• Anne-Laure Dallet

Figue or not?

Beaucoup peuvent voir passer une publication qui prend de l'ampleur, à savoir qu'en mangeant une figue, on mange aussi une guêpe! L'article en lui-même est correct, à ceci prêt qu'au moment de manger la figue, il ne reste réellement plus rien de la guêpe, entièrement transformée par la plante. Certains vegans refusent de manger des figues, cela se comprend sur le papier, pour ma part, je mange des figues car en réalité, et là, je fais confiance à mon corps, il ne subsiste plus la moindre source de protéine animale au moment où l'on consomme le fruit. Comment j'en suis sûre?

Vu comment mon corps réagit hyper violemment quand j'ingère (même sans le savoir) de très petites quantités de protéines animales et que je ne réagis absolument pas en mangeant des figues, et bien aucun risque de me tromper!


Pour les plus dubitatifs, voici un article qui explique très bien le processus de mutualisme qui existe entre la guêpe du figuier et le figuier.



"La figue n’est pas un fruit commun. D’ailleurs, il ne s’agit pas d’un fruit à proprement parler, au sens botanique du terme.

En effet, cette « fleur inversée » ne se développe pas de la même manière qu’une pomme. Dans un figuier, les fleurs, emprisonnées, éclosent à l’intérieur du réceptacle charnu que nous avons l’habitude de manger et de cuisiner, nommé le « synconium », ce même réceptacle qui se transforme en une infrutescence d’akènes à la maturité. Et c’est ce qui fait de la figue un aliment absolument extraordinaire.

Comment les fleurs peuvent-elles éclore à l’intérieur de la figue ? Pour que les fleurs puissent éclore à l’intérieur du fameux « synconium », il leur faut une intervention extérieure, impliquant un processus très spécifique de pollinisation. C’est là que la Guêpe du Figuier a toute son importance. La figue ne peut en effet survivre sans l’insecte pollinisateur, et inversement : la figue constitue un nid d’exception pour les larves de la guêpe.

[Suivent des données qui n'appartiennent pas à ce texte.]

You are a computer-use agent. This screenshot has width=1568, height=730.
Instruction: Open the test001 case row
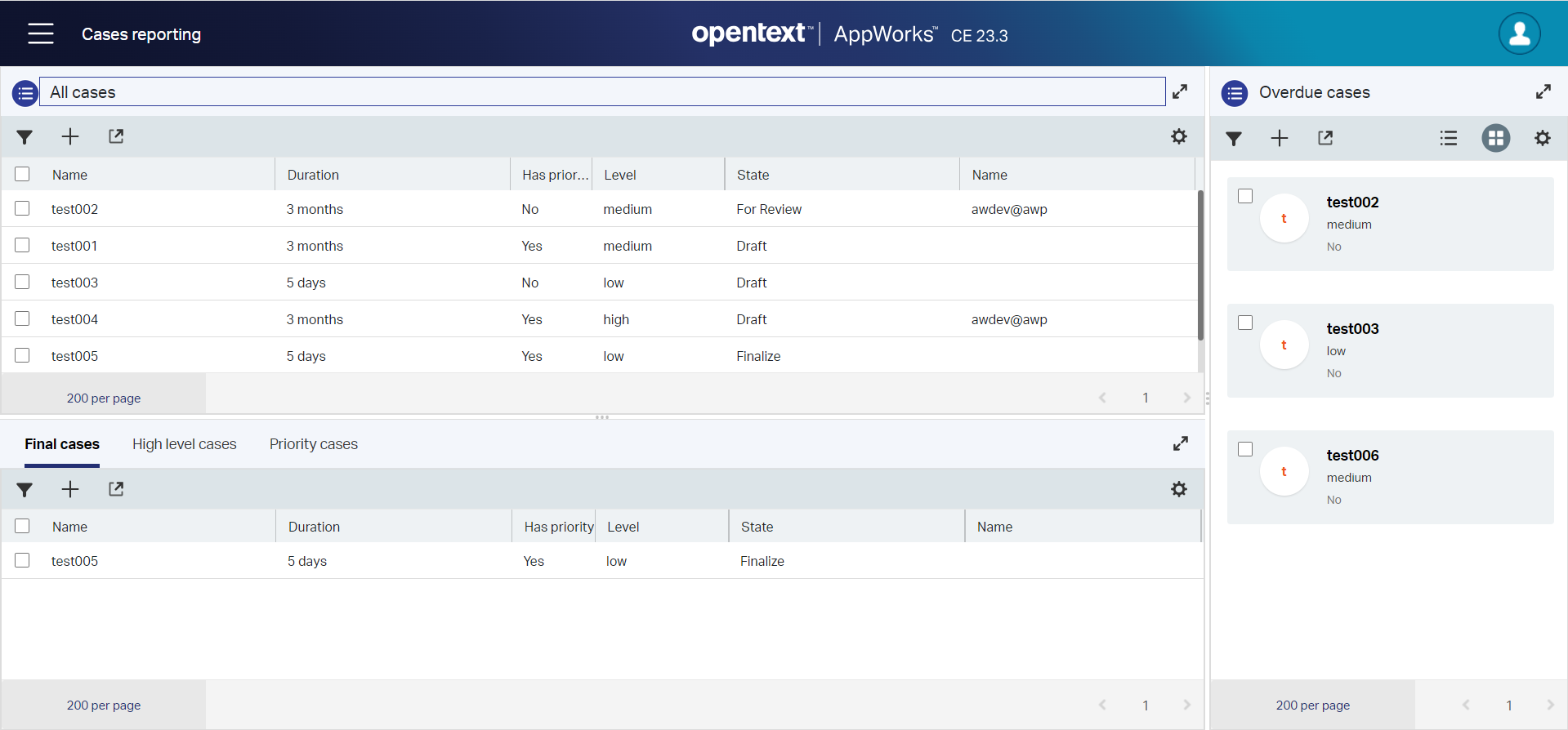pyautogui.click(x=74, y=246)
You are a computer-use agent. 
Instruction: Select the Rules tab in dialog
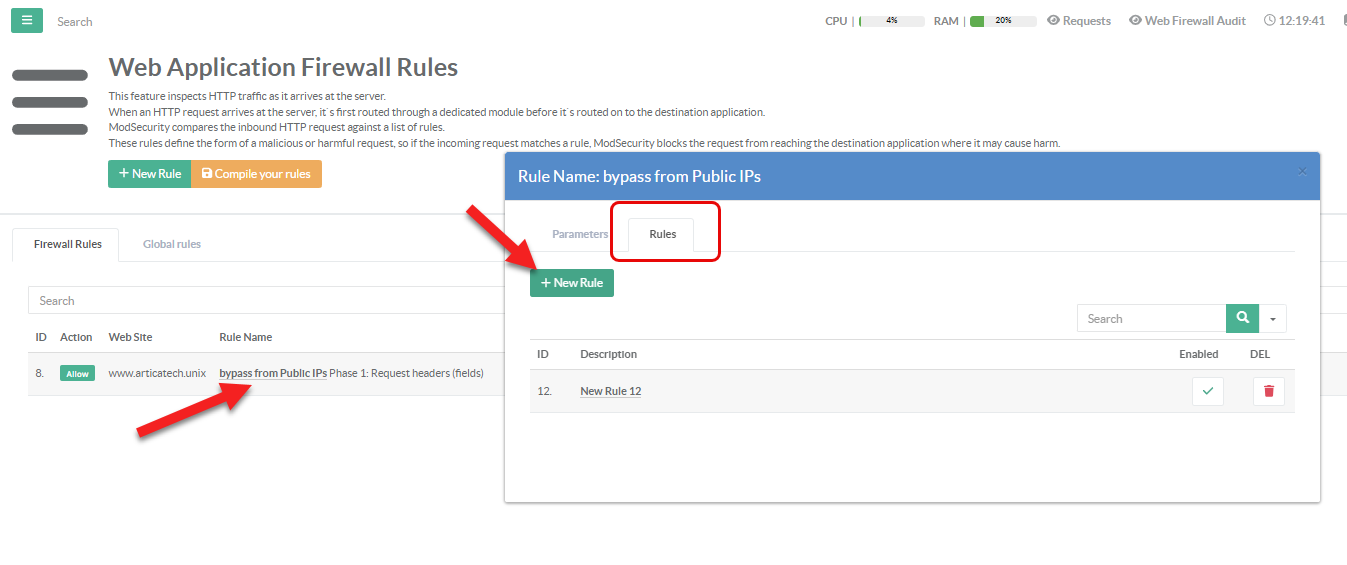coord(662,234)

Il existe deux types de figues : les figues mâles et les figues femelles. Dans le cadre de notre alimentation, nous consommons uniquement des figues femelles. Les figues mâles, constituées autrement, sont plus enclines à accueillir une fratrie de guêpes. La guêpe femelle dépose en effet ses larves dans ce nid hors du commun en passant par le petit trou, localisé sous le réceptacle : on appelle ce processus le mutualisme. Lors de cette phase, la guêpe femelle perd ses ailes et ses antennes : coincée ad vitam aeternam à l’intérieur du « demi-fruit », elle ne pourra plus jamais en sortir.

Les bébés mâles, nés sans ailes, n’ont quant à eux que deux fonctions : d’abord celle d’inséminer les femelles (leurs sœurs, donc) puis celle de creuser un tunnel afin d’aider les femelles à sortir de la figue. Les femelles s’échappent, et emportent le pollen avec elles. Constituées différemment, les figues femelles (celle que nous consommons, si vous avez bien suivi) accueillent malgré tout des guêpes. Ces bêtes malheureuses entrent par mégarde dans le mauvais réceptacle et, n’ayant pas assez de place pour déposer leurs larves, meurent dans le fruit, sans aucune possibilité de sortir. Ce processus, qui peut sembler cruel, est pourtant nécessaire au développement du « fruit », puisqu’il rapporte assez de pollen pour que le synconium puisse arriver à maturité et donner des figues.

Ne pensez tout de même pas qu’en dégustant une figue, vous êtes en train de manger une guêpe : la carcasse de l’insecte est rapidement transformée en protéines grâce à la ficine, un enzyme dont se sert la figue."